Amélie, Librairie Recréalivres (Le Mans)
Et si traduire, c’était écouter et transmettre des silences, les siens, ceux de l’Histoire, ceux des mots ? Une belle découverte grâce à Sarah Gastel, ce texte sur la traduction, qui dit aussi beaucoup sur la transmission.
« Ce passé qui ne laisse pas en repos. J’ai longtemps cru que la guerre était finie, que certaines choses ne pouvaient plus se reproduire. Comprendre qu’il ne suffit pas pour cela de signer un traité de paix, c’est un premier pas. Sentir ce que cela signifie dans sa propre vie, c’en est un autre.En faisant des recherches sur mon histoire familiale, je ne scrute pas le passé, je fouille mon présent, et pas seulement le mien. Or quand on se lance dans ce travail, on n’est plus maître des urgences qu’il éveille. Ce n’est pas sans conséquence. Dérouler des listes de noms pour essayer d’y retrouver ceux qui vous touchent de près avive une douleur qu’on ne se connaissait pas. Cette histoire-là, c’est la partie la plus visible de mon héritage familial. La plus ‘reconnue’.Traduire de l’allemand, c’est l’autre partie, celle qui relève encore aujourd’hui, dans une large mesure, de l’inaccepté. »
« J’ai commencé à traduire par désir de rapprochement. Par l’envie d’écrire plus près du texte. »

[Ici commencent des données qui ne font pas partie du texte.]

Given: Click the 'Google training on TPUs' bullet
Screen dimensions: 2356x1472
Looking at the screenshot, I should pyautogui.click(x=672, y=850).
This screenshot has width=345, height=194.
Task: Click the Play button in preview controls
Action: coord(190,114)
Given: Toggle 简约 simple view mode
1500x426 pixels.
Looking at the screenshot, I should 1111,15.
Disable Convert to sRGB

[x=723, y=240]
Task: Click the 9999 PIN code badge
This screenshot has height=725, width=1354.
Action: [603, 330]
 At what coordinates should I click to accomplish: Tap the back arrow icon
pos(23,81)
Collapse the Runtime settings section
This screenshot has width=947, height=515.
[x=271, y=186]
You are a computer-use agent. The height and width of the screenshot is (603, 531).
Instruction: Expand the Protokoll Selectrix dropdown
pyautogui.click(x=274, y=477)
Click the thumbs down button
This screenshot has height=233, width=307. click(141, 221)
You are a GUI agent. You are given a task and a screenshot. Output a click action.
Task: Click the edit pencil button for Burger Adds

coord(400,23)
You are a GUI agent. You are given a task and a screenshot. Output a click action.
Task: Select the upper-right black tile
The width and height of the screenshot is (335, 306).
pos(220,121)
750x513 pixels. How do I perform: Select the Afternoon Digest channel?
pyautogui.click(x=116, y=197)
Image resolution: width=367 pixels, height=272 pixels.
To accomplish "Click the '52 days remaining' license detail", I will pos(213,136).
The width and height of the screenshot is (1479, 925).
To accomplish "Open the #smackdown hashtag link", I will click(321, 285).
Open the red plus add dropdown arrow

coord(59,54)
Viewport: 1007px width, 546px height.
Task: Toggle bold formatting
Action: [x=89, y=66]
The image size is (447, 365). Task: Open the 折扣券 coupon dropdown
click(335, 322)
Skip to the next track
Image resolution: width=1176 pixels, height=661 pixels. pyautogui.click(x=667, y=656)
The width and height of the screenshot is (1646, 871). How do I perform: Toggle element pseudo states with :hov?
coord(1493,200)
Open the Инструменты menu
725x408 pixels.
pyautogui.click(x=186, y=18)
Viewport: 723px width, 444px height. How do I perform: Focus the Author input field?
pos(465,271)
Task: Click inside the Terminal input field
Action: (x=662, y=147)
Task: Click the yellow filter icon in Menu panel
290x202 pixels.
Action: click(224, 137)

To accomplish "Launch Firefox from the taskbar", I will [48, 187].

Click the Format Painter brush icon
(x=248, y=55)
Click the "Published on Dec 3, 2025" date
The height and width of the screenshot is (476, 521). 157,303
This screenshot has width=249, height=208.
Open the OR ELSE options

« Dans la re-prise d’un texte, pour une première traduction, pour une retraduction, il y a un effet de répétition – laquelle n’est jamais répétition à l’identique – qui me semble au cœur même de la transmission du matériau humain de génération en génération. Ce qu’en d’autres temps, on se racontait. »
« Ce qui m’intéresse : cette rencontre. L’œuvre en donne une autre, de nature différente et pourtant consubstantiellement liée à la première. Ce qui fait qu’une œuvre n’est jamais finie, qu’elle ne cesse d’induire de la création, ne serait-ce que chez celui qui en parle. »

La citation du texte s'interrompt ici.